▶ PAGE
Thursday, March 27

THINGS WHICH AMAZE ME ABOUT THIS WAR
• We’re surprised that the Iraqis have little regard for the Geneva convention.

• We weren’t expecting so much guerilla warfare. We thought everyone would just give up and accept “liberation”. It makes me wonder about the sources of all our intelligence and how well this whole thing has been thought out.

• We seem so surprised that there are sandstorms in the desert.

• My friends who are ultra conservative – almost libertarian – questioning everything about the value of government – throw all those convictions out the window when it comes to the military action – and they become the biggest flag wavers.

• We think we’re getting semi-objective information from reporters who are "in bed" with the miliary unit they're reporting on.

• Before we started this thing all the experts (including those in the government) were making it out to be a cake-walk. Now they’re singing a different song which starts out “We didn’t say that...”

• Congress didn’t demand a solid estimate on the cost before committing.

▶ TASK A
In the post, what did Congress fail to demand before committing?
▶ TASK B
Reproduce part of the post word for word, beginning at the words "Thursday, March 27" and stopping after "been thought out.".
The data that comes next is not needed.

Items drawn from a dataset
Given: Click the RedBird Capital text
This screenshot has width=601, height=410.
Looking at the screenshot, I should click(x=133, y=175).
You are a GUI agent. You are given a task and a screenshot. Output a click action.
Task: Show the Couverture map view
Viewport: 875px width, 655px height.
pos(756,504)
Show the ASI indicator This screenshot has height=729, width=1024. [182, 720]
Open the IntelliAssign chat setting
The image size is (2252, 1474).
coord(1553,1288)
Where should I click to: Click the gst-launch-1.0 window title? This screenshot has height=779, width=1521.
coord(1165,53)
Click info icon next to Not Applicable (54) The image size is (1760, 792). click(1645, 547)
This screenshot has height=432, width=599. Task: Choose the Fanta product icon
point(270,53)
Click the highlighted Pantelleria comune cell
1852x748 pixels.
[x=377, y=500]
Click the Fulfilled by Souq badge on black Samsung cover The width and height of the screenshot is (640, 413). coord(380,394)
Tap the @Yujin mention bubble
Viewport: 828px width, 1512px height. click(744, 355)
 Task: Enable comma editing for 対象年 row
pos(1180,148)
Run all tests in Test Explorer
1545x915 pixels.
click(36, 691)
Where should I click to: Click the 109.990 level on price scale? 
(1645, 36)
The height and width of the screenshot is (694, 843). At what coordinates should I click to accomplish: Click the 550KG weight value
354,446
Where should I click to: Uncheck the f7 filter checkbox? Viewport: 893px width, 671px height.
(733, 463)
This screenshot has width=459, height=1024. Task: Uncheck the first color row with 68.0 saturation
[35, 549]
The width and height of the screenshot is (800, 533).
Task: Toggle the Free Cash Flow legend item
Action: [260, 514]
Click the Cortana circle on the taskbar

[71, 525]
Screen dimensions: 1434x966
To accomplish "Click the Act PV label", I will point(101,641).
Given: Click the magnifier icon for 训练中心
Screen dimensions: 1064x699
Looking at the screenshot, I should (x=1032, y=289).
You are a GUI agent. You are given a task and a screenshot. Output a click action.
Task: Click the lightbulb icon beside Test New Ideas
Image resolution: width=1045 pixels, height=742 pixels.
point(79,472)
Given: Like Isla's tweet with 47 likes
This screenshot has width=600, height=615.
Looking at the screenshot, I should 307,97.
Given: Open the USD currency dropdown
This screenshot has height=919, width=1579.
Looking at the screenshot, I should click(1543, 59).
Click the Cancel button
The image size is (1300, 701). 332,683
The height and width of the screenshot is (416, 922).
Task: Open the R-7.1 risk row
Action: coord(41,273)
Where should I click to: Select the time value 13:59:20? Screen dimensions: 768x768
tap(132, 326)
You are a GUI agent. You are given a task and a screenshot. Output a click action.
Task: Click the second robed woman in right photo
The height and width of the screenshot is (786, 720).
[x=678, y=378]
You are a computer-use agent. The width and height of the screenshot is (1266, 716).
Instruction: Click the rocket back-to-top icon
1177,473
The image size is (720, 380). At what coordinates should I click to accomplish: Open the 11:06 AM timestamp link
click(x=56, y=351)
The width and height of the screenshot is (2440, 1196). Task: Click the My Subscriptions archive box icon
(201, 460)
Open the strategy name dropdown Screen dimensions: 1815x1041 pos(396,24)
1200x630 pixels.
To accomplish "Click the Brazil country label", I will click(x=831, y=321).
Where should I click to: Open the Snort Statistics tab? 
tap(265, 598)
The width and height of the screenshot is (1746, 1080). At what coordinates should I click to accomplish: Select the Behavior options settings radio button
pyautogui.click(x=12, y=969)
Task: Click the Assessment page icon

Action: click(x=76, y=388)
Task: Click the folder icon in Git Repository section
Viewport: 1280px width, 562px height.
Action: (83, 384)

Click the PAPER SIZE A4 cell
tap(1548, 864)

▶ EXERCISE OUTPUT A
A solid estimate on the cost.

▶ EXERCISE OUTPUT B
Thursday, March 27

THINGS WHICH AMAZE ME ABOUT THIS WAR
• We’re surprised that the Iraqis have little regard for the Geneva convention.

• We weren’t expecting so much guerilla warfare. We thought everyone would just give up and accept “liberation”. It makes me wonder about the sources of all our intelligence and how well this whole thing has been thought out.